ニーナがいなくて弱体化する大神官がいるとかいないとか

 消えた賢者を追うにも、転移魔法でどこに飛んだかわからない。


 捜査範囲は世界中だ。


 焦る気持ちを抑えて、俺は大神樹の芽を介し、ぴーちゃんを教会に呼び戻した。


「マーク2先輩にこのような仕打ちをするなんて、許せませんわね」


 聖堂に戻るなり、ロリメイドゴーレムは悔しげに下唇を噛む。


「それに飽き足らず、ニーナ様を誘拐などとは言語道断でしてよ。この教会の侵入に対する防備はいったいどうなっているのかしら?」


 ぴーちゃんは折れ曲がった案山子のマーク2から、本体とも言える記録水晶を取り外して、胸のあたりで両手で包むようにしながら俺を見据える。
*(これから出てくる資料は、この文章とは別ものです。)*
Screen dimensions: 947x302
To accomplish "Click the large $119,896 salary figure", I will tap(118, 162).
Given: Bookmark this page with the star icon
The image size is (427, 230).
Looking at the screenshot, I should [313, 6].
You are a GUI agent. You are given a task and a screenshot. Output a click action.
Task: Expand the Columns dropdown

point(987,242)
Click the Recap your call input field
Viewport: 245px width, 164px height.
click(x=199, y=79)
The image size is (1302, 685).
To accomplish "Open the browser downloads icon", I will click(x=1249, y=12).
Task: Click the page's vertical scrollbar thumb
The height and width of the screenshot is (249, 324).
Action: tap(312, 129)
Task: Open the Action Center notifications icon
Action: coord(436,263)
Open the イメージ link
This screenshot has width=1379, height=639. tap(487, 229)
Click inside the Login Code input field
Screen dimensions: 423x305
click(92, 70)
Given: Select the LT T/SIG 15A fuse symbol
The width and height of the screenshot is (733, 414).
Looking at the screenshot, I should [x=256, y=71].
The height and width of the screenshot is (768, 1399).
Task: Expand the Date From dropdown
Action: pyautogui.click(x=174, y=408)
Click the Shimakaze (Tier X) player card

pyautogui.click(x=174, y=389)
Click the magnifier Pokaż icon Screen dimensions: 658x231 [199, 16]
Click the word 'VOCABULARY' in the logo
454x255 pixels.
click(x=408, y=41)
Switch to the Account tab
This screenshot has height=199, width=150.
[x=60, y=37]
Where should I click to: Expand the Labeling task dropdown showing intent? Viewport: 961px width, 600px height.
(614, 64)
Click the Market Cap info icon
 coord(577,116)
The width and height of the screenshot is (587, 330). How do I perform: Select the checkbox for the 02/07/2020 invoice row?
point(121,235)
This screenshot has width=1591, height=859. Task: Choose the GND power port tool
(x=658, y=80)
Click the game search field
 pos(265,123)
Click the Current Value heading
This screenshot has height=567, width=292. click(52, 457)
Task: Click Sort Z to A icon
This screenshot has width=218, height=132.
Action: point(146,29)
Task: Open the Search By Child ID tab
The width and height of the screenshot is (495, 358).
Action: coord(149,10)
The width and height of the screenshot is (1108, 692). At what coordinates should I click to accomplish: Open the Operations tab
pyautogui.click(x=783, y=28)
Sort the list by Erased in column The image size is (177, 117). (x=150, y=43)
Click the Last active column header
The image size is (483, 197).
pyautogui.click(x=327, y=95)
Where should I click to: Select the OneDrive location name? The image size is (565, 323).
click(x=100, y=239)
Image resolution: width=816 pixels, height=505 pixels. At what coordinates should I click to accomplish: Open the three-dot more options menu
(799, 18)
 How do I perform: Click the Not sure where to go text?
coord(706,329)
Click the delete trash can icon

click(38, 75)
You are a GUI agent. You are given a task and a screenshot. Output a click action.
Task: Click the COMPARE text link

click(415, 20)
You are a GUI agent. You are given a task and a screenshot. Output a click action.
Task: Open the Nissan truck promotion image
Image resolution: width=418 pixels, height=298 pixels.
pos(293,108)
「先代魔王により四重の結界に守られております。一度到達した者でない限り、この教会どころか島に上陸することさえままなりません」


 島にたどり着くために死の海を越える必要がある。万難を排し結界の守りを破らねばならない。


「この事、ステラ様には?」


「……まだお伝えできておりません」


「わたくしたちだけで対処するおつもりですの?」


「最近のステラさんはとても不安定な精神状態にあります。このことを知ればどうなるか。ベリアルさんに協力を要請しようかと思うのですが……」


「他に頼れる方はいらっしゃいませんの? アコ様やカノン様は?」


「お二人に説明すれば、ステラさんに伝わるのも時間の問題でしょう」


「ではいったいどうするつもりでして?」


「ニーナさんは先代の女王ですから、大神樹の芽を介して王国全土に目撃情報を募ることはできます」


「でしたら、ぼさーっとしている場合ではありませんわね」


「公開捜査に踏み切るには、クラウディア女王とヨハネ聖下、それに大神樹管理局の協力が不可欠です」


 ぴーちゃんは柳眉をあげた。


「先ほどから口ばかり動かしてなにもしていませんわね!? ニーナ様が誘拐されましたのよ!? どうしてそんなに冷静でいられるのかしら?」


「私とて内心では慌てふためいています。今はこうして冷静に見えるよう、必死で取り繕っているところです」


「無駄口はいりませんわ。今は行動あるのみでしてよ!」


 大神樹の芽を介してロリメイドゴーレムは自身をモノとして転送しようとした。


 行き先は世界中、どこの大神樹の芽も自由自在だ。一度、行ったことのない場所にも飛ぶことができる。


「お待ちください、ぴーちゃんさん」


「こうしている間にも、ニーナ様がお腹をすかせているかもしれませんわ。三時のおやつの時間はとっくに過ぎていましてよ!」


「普段の冷静な貴女に戻ってください。むやみに探しに飛び回るわけにはまいりません。可能な限り、絞り込みましょう」


「…………そう仰るからには、何か考えがありますのよね?」


 俺はゆっくり頷いた。


「まず、マーク2さんについてです。彼は犯行を目撃しました。私には彼を癒やすことはできませんが……ゴーレムの貴女なら、修復方法がわかるかと思い、こうしてお呼び立てしました」


「ボディは破損してしまいましたけれど、本体はかろうじて生きていると言えますわね。物理的な破損はしていますけれど、記録領域は保護されていましてよ」


「意識は残っていると?」


「ただ、休眠状態にありますわ。わたくしが調整槽で魔法力を充填し、システムチェックを行うように、マーク2様も修理が必要ですの」


「ぴーちゃんさんなら可能……ですか?」


「わたくしの身体をマーク2様にお貸しして、調整槽を回復モードにすれば元通りとはいかずとも……実証データはありませんけれど、理論上は復元が可能でしてよ。記録水晶というのは物質化するまでに圧縮した、大神樹の芽の魔法力ですもの」


 魔法力の物質化といえば、ステラの圧縮した黒魔法もそれだ。貫通力や破壊力を増しつつ、範囲を限定する使い方の時には、ステラは宝石のようなきらめきの魔法を放つ。


 アレの応用技術だったとは。記録水晶とは大神樹で実を結んだ果実のようなものに思えた。


「素体を貸している間、ぴーちゃんさんは動けなくなるということですよね」


「むき出しのコアで随伴するくらいはできますわ。意思疎通は発光信号になってしまいますけれど」


 ふと気づいた。つまり、ぴーちゃんの身体にマーク2の水晶をはめこめば、誘拐時の状況について証言を得られるということだ。


「早く奪還作戦の立案をなさい」


「わかりました。まず今回の襲撃が誘拐だったことについて。もし賢者の目的が魔王ステラへの攻撃だったとするならば、私が留守の間にステラさんが独り、聖堂にいるとこを狙うことができました。どうやっているかは見当もつきませんが、この教会は敵の監視下にあるのかもしれません」


「では、わたくしたちが奪還に動こうとしていることも筒抜けですの?」


 それどころか、すべて仕組まれていたとさえ言える。


 冒険者の魂の誤配送も、大神樹の管理をしている何者かの手によるものだ。


「ええ。ですからこちらの声を届けるのは容易かと」


「は、早くニーナ様を返してそのまま死んでくださいませ!」


 幼女ゴーレムは両腕をぐるぐる回して聖堂に声を響かせた。


 死ねという気持ち、わかります。


「ニーナさんを誘拐したということは、その先の要求などがあるはずです。誘拐犯には別の目的があって、それを実行ないし成すための手段としてニーナさんを誘拐したと考えられます」


 こんな言い方しかできない。死にたい。